Aims:
The distinct function of immune cells in human atherosclerosis has been mostly defined by preclinical mouse studies. Contrastingly, the immune cell composition of human atherosclerotic plaques and its contribution to disease progression is only poorly understood. It remains uncertain whether genetic animal models allow for valuable translational approaches. 

 

Methods and Results:
We performed single cell RNA-sequencing (scRNAseq) to define the immune cell landscape in human carotid atherosclerotic plaques. The human immune cell repertoire was dominated by T cells with a considerable inter-patient variability and unexpected heterogeneity. We performed bioinformatical integration with 7 mouse data sets and discovered a total of 38 cellular identities, of which some were not conserved between species and exclusively found in mice or humans. Locations, frequencies, and transcriptional programs of immune cells in preclinical mouse models did not resemble the immune cell landscape in human atherosclerosis. In contrast to mice, human plaques were not myeloid- and B cell-dominated and instead contained several T cell phenotypes with hallmarks of T cell memory, dysregulation, exhaustion, and activation.
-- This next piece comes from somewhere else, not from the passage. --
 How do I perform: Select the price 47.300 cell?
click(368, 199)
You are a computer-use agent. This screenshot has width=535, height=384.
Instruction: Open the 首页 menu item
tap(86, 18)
Human immune cells were predominantly enriched for transcriptional programs of hypoxia, glucose, and autoimmunity. In a validation cohort of 43 patients activated immune cell subsets defined by multi-color flow cytometry associated with cerebral ischemia and coronary artery disease. 

 

Conclusion:
Here, we uncover yet undefined immune cell types associating with clinical disease. This leukocyte atlas of human atherosclerosis builds the conceptual basis for subsequent identification of cellular targets for clinical immunomodulatory therapies and risk prediction.